- **Prompt**
Please retype, character for character, the portion of the entries below that runs from the line containing "Click the Choose" to the last line.

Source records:
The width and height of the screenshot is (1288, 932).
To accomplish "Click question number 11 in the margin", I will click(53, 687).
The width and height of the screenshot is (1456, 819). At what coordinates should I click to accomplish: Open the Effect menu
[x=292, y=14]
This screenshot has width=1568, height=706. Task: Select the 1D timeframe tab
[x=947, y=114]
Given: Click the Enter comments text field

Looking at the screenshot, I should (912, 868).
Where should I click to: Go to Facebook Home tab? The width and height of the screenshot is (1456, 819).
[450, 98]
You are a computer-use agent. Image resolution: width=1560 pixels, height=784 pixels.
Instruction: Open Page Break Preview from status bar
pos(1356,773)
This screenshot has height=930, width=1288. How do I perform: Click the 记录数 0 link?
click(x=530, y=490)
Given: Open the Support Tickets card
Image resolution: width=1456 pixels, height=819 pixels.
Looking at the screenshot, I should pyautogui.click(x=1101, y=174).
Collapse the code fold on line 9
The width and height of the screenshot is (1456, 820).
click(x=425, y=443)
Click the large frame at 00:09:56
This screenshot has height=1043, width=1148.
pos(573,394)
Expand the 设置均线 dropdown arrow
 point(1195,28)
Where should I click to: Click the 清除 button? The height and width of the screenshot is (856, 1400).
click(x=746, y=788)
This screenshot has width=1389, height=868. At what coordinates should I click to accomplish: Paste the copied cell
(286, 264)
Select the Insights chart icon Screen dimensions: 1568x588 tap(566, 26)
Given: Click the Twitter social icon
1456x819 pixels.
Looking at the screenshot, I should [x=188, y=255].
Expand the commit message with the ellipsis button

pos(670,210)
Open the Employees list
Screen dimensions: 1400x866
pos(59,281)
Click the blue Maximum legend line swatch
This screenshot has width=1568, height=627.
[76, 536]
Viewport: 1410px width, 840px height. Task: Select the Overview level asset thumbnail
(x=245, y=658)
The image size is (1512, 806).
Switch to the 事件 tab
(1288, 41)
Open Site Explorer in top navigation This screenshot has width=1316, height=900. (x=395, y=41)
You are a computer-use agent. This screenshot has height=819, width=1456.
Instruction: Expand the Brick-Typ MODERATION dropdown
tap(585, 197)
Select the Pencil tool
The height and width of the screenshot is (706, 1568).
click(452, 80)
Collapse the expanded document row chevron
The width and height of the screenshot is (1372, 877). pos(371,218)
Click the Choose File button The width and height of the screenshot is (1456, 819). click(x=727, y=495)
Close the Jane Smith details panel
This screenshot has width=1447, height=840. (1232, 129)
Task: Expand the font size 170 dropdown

- **Expected answer**
Click the Choose File button The width and height of the screenshot is (1456, 819). click(x=727, y=495)
Close the Jane Smith details panel
This screenshot has width=1447, height=840. (1232, 129)
Task: Expand the font size 170 dropdown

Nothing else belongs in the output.